== SOURCE EXCERPT ==
Dakshesh Kololgi, Krishna Naidoo, Amelie Saintonge, Ofer Lahav

TL;DR

The study tackles the challenge of robustly classifying galaxies by their dark matter cosmic web environments. It introduces a three-stage framework that combines Hessian-based T-Web labeling of the density field, a Delaunay graph representation of galaxy positions with ten node features, and a Graph Attention Network (GAT+) to predict the four environments (void, wall, filament, cluster). On IllustrisTNG-300 galaxies with $M_* > 10^9\,M_{\odot}$, the GAT+ model achieves $85\%$ test accuracy, outperforming MLP and GCN baselines, with mutual information highlighting the clustering coefficient as particularly informative. The learned embeddings reveal clearer environment separation than the raw graph metrics, and the results underscore the potential of graph-based approaches to bridge simulations and large observational surveys like DESI through domain adaptation.

Abstract

We present a novel graph-based machine learning classifier for identifying the dark matter cosmic web environments of galaxies. Large galaxy surveys offer comprehensive statistical views of how galaxy properties are shaped by large-scale structure, but this requires robust classifications of galaxies' cosmic web environments. Using stellar mass-selected IllustrisTNG-300 galaxies, we apply a three-stage, simulation-based framework to link galaxies to the total (mainly dark) underlying matter distribution. Here, we apply the following three steps: First, we assign the positions of simulated galaxies to a void, wall, filament, or cluster environment using the T-Web classification of the underlying matter distribution. Second, we construct a Delaunay triangulation of the galaxy distribution to summarise the local geometric structure with ten graph metrics for each galaxy. Third, we train a graph attention network (GAT) on each galaxy's graph metrics to predict its cosmic web environment. For galaxies with stellar mass $\mathrm{>10^9 M_{\odot}}$, our GAT+ model achieves an accuracy of $85\,\%$, outperforming graph-agnostic multilayer perceptrons and graph convolutional networks. Our results demonstrate that graph-based representations of galaxy positions provide a powerful and physically meaningful way to infer dark matter environments. We plan to apply this simulation-based graph modelling to investigate how the properties of observed galaxies from the Dark Energy Spectroscopic Instrument (DESI) survey are influenced by their dark matter environments.
===
== STORED RECORDS ==
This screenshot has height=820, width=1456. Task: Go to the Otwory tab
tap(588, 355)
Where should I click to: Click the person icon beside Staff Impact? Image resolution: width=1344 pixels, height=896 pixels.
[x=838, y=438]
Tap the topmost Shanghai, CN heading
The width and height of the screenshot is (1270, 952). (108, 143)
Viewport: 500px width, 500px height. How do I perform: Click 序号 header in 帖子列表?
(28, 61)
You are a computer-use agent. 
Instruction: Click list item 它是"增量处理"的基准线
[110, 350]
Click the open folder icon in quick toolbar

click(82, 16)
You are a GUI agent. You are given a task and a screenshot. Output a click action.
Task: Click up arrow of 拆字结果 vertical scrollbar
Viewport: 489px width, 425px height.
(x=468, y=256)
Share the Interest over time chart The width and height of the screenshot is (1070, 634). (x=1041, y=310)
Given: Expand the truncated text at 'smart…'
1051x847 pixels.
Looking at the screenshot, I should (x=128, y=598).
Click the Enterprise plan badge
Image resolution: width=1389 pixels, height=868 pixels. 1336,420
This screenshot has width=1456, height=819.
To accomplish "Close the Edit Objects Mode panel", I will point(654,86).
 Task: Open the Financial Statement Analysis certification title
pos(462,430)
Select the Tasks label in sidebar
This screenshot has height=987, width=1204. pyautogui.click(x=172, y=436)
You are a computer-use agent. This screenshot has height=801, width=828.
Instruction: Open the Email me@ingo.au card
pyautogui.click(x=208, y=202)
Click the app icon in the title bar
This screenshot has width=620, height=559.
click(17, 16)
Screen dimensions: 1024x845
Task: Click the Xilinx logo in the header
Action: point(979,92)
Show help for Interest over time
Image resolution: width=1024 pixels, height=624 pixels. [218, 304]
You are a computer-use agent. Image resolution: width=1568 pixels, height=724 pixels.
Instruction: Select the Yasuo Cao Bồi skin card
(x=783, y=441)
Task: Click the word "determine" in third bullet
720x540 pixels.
===
_INSTRUCTION:_ Print, without alteration, the portion of the cosmic web excerpt above that begins at the words "The study tackles" and ends after the words "through domain adaptation.".

_RESULT:_
The study tackles the challenge of robustly classifying galaxies by their dark matter cosmic web environments. It introduces a three-stage framework that combines Hessian-based T-Web labeling of the density field, a Delaunay graph representation of galaxy positions with ten node features, and a Graph Attention Network (GAT+) to predict the four environments (void, wall, filament, cluster). On IllustrisTNG-300 galaxies with $M_* > 10^9\,M_{\odot}$, the GAT+ model achieves $85\%$ test accuracy, outperforming MLP and GCN baselines, with mutual information highlighting the clustering coefficient as particularly informative. The learned embeddings reveal clearer environment separation than the raw graph metrics, and the results underscore the potential of graph-based approaches to bridge simulations and large observational surveys like DESI through domain adaptation.